大奥に見る現代の経営

妻 「映画観に行かない?」
妻から誘われた・・・何かおかしい。
きっと何か裏があるに違いない・・・きっとそうだ。
私 「何観るの?」
妻 「デトロイト・メタル・シティ」
私 「・・・」
最近、事業承継について考えさせられる出来事がありました。
一言で説明すると、兄弟喧嘩。
ところが兄弟喧嘩も事業承継が絡むと非常に厄介な問題になります。
日本の中小企業はピーク時には540万社ほどあったらしいが現在では100万社の減少となっている。
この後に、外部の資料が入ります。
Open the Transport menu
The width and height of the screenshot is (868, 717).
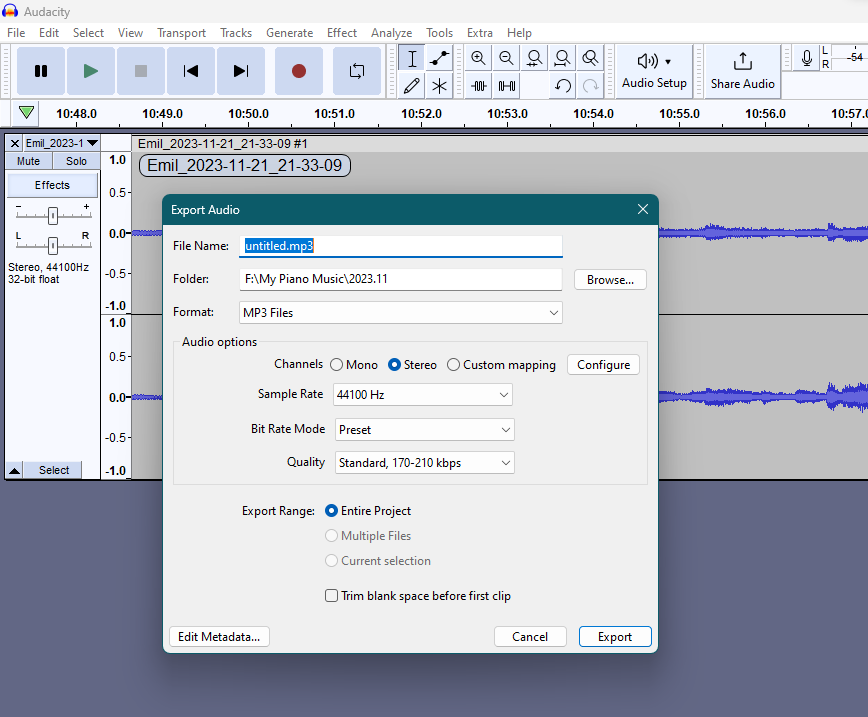click(181, 32)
この背景には倒産、合併、買収などの他に中小企業ならではの問題があるようです。
それが『後継者不在』という現実。
また、その一方で後継者はいるものの同族会社ならではの問題も出てきています。
日本の中小企業の9割以上が同族会社。ワンマン経営でやってきた同族会社の後継者と言えば社長の息子と相場は決まっています。
創業者である社長は苦労して大きくしてきた会社を息子に継がせたいと思うのは“親心”として当たり前。
その場合、兄が社長、弟が専務というように一緒に会社に入ることが昔から数多く行われてきました。
兄弟は幼少の頃より起居を共にしており、遠慮のない口喧嘩を繰り返しながら成長を遂げてきて、兄弟という“私”の部分が、会社の公的部分にまで影響してしまいます。
例えば経営会議や取締役会における討議の場にしても、兄弟の気易さが表面化し、他の従業員に対しては絶対に口にしないような露骨な表現を用いてしまい、それが感情的議論へつながり、気まずいしこりを残すことになるのです。
弟である専務からみれば、少々社長に反抗しても自分の地位は安泰だという甘えがあるでしょうし、社長である兄にしてみれば、まさにその甘えが我慢のならない図々しさとなって反映します。
そして、さらに問題を複雑にする出来事が起こります。それは兄である社長の息子の登場です。
これがまさに大奥の世界。
喧嘩もしながらそれでも何とか二人で大きくしてきた会社に、ある日突然経営に顔を突っ込んでくる社長の息子に専務は苛立ちがつのります。
そして、その苛立ちはあるキーワードによって爆発するのです。
それが二代目経営者が口にする『経営改革』という大義名分。
景気後退、業績低迷の中にあって、従来どおりの経営を続けていては会社は倒産してしまうと息子は親父に訴えます。
その話を息子から聞かされた社長は、以前から事あるごとに衝突してきた弟に、この時とばかりに詰め寄るのです。これによって身内間の紛争がはじまります。
本来,些細とも思える原因によって身内間の紛争が生じ、それが急速に拡大して、やめろやめないにまで至ります。同族会社においていったん紛争が発生すると、途中で和解できる例は少なく、最終的には一方が会社を退くことになってしまいます。
そこで、今度問題となってくるのが自社株の存在。
今までは市場に流通しない株など紙切れ同然でしたが、事業承継問題に絡んで、その存在は重要となってきます。
次回からは同族会社をとりまく自社株の取り扱いと事業承継問題について話をいたします。
・・・どうやら妻は松山ケンイチのファンになったらしい。
で、映画はどうだったかと言うとこれが尾を引く面白さ。
そのときはそうでもなかったんですが、今になってじわじわと面白さが込み上げてきた。
映画では、松山ケンイチ演じる「ねぎっちょ」が夢と現実の狭間で悪戦苦闘する中であることに気づく。
「僕にしか見せられない夢がある!」
会社でも同じだと私は思うのです。
その人にしかできない役割がある。みんなそれぞれ欠点もあって、でも、それぞれが補い合ってひとつの会社になっている。
それを肝に銘じ、私たちはみんなでひとつの夢を追いかけることができる、そんな素敵な会社をつくって行きたいものです。